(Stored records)
┌──

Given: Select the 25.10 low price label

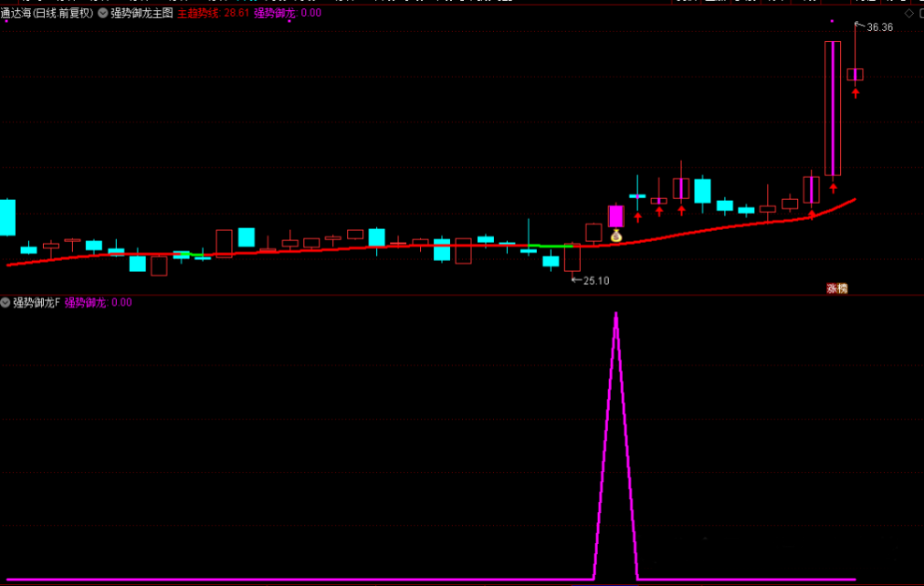Looking at the screenshot, I should coord(596,281).

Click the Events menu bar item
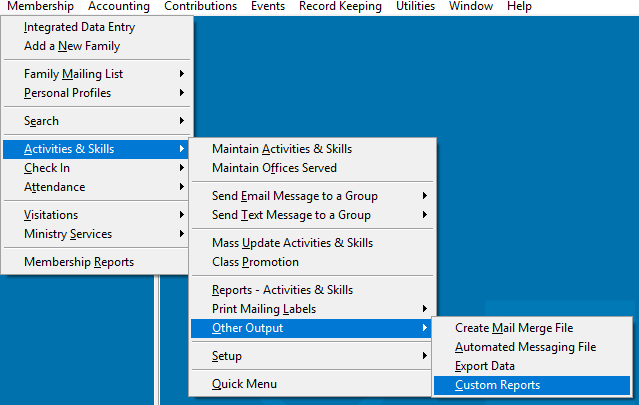267,7
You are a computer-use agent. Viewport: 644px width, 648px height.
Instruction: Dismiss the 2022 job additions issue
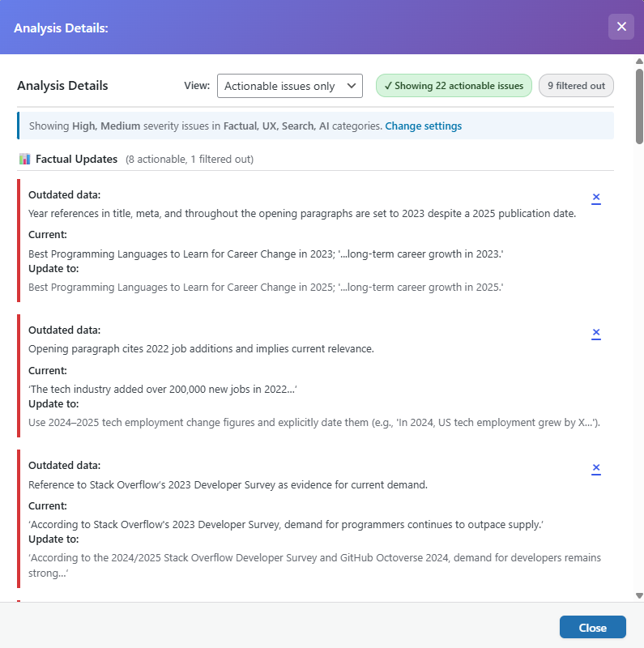(596, 333)
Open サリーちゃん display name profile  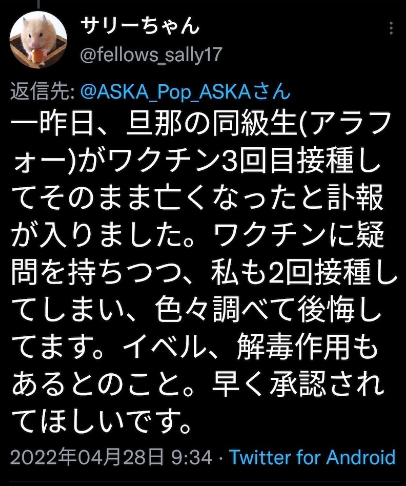coord(140,26)
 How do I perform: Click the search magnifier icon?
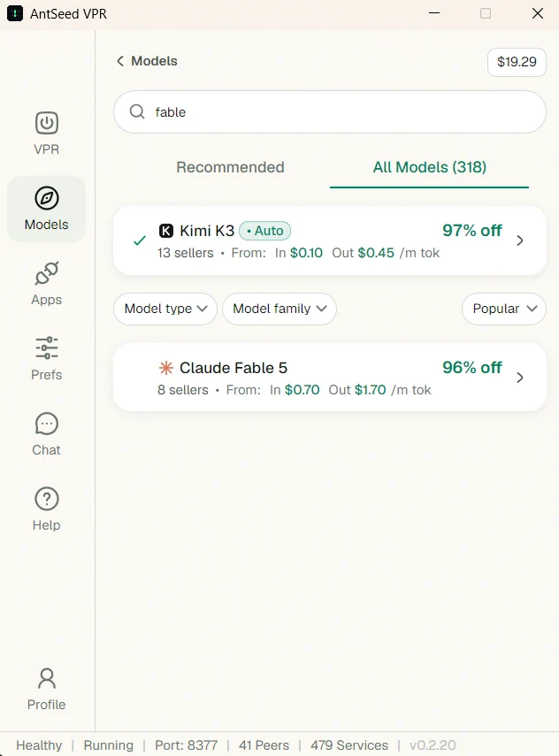point(137,112)
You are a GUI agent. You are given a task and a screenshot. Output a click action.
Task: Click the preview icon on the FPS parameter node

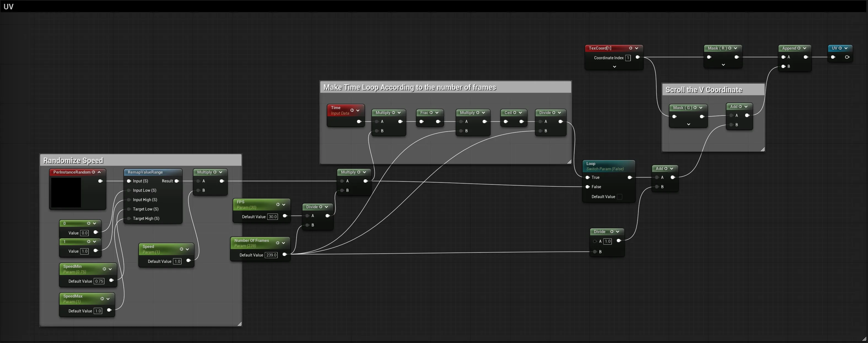click(x=278, y=205)
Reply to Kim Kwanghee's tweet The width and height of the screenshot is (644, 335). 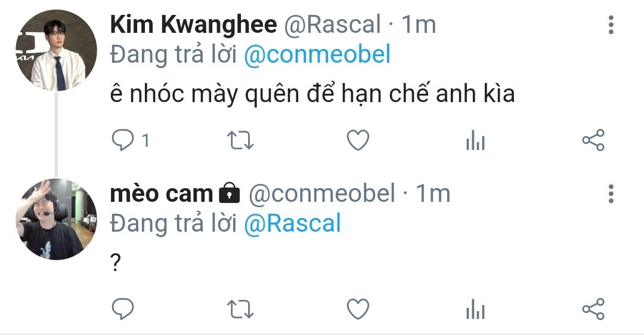tap(123, 140)
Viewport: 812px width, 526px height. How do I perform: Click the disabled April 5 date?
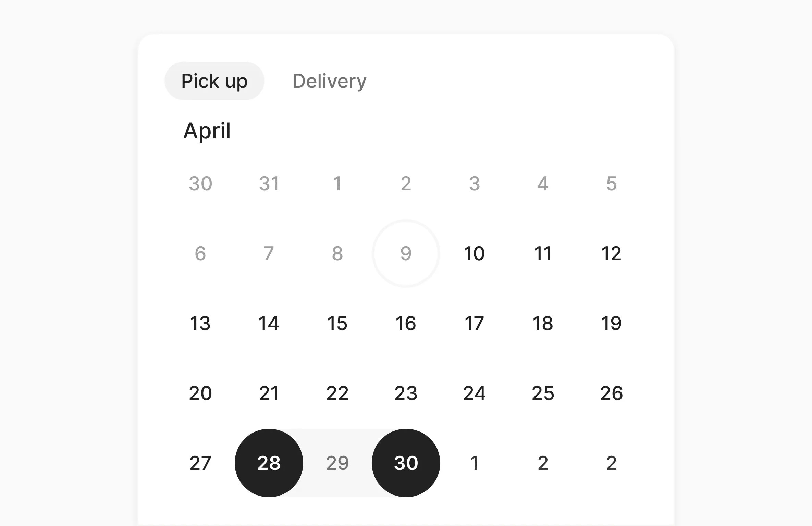point(611,184)
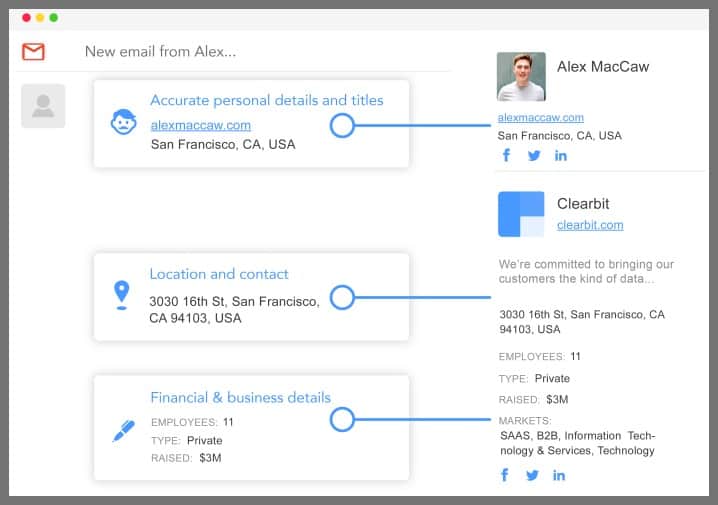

└──

Every line in the data above that includes the word "agent" should be copied.

You are a computer-use agent. Viewport: 644px width, 648px height.
You are a GUI agent. You are given a task and a screenshot. Output a click action.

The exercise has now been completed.